=== Begin Enclosure ===
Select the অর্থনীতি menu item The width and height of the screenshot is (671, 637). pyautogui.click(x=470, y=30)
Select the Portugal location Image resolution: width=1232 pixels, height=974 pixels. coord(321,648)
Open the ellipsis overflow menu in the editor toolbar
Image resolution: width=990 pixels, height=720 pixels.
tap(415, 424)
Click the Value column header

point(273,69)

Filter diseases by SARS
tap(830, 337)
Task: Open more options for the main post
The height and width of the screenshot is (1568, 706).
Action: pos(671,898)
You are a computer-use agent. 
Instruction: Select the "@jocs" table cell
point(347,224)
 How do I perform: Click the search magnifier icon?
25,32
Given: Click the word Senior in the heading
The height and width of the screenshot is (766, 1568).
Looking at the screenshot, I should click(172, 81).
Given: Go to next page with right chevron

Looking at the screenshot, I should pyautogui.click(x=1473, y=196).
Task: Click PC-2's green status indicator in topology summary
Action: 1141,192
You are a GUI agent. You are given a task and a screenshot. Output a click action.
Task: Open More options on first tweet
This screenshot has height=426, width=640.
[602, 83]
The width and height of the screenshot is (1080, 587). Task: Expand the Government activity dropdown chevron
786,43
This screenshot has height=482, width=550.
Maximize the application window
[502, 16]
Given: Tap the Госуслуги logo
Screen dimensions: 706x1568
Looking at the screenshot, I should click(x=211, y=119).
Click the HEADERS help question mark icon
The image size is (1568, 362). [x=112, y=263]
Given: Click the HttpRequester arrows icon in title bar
=== End Enclosure ===
__WHAT TO PRODUCE__: Start to finish, restate the records above word for word.

__RESPONSE TO THIS EXERCISE__:
Select the অর্থনীতি menu item The width and height of the screenshot is (671, 637). pyautogui.click(x=470, y=30)
Select the Portugal location Image resolution: width=1232 pixels, height=974 pixels. coord(321,648)
Open the ellipsis overflow menu in the editor toolbar
Image resolution: width=990 pixels, height=720 pixels.
tap(415, 424)
Click the Value column header

point(273,69)

Filter diseases by SARS
tap(830, 337)
Task: Open more options for the main post
The height and width of the screenshot is (1568, 706).
Action: pos(671,898)
You are a computer-use agent. 
Instruction: Select the "@jocs" table cell
point(347,224)
 How do I perform: Click the search magnifier icon?
25,32
Given: Click the word Senior in the heading
The height and width of the screenshot is (766, 1568).
Looking at the screenshot, I should click(172, 81).
Given: Go to next page with right chevron

Looking at the screenshot, I should pyautogui.click(x=1473, y=196).
Task: Click PC-2's green status indicator in topology summary
Action: 1141,192
You are a GUI agent. You are given a task and a screenshot. Output a click action.
Task: Open More options on first tweet
This screenshot has height=426, width=640.
[602, 83]
The width and height of the screenshot is (1080, 587). Task: Expand the Government activity dropdown chevron
786,43
This screenshot has height=482, width=550.
Maximize the application window
[502, 16]
Given: Tap the Госуслуги logo
Screen dimensions: 706x1568
Looking at the screenshot, I should click(x=211, y=119).
Click the HEADERS help question mark icon
The image size is (1568, 362). [x=112, y=263]
Given: Click the HttpRequester arrows icon in title bar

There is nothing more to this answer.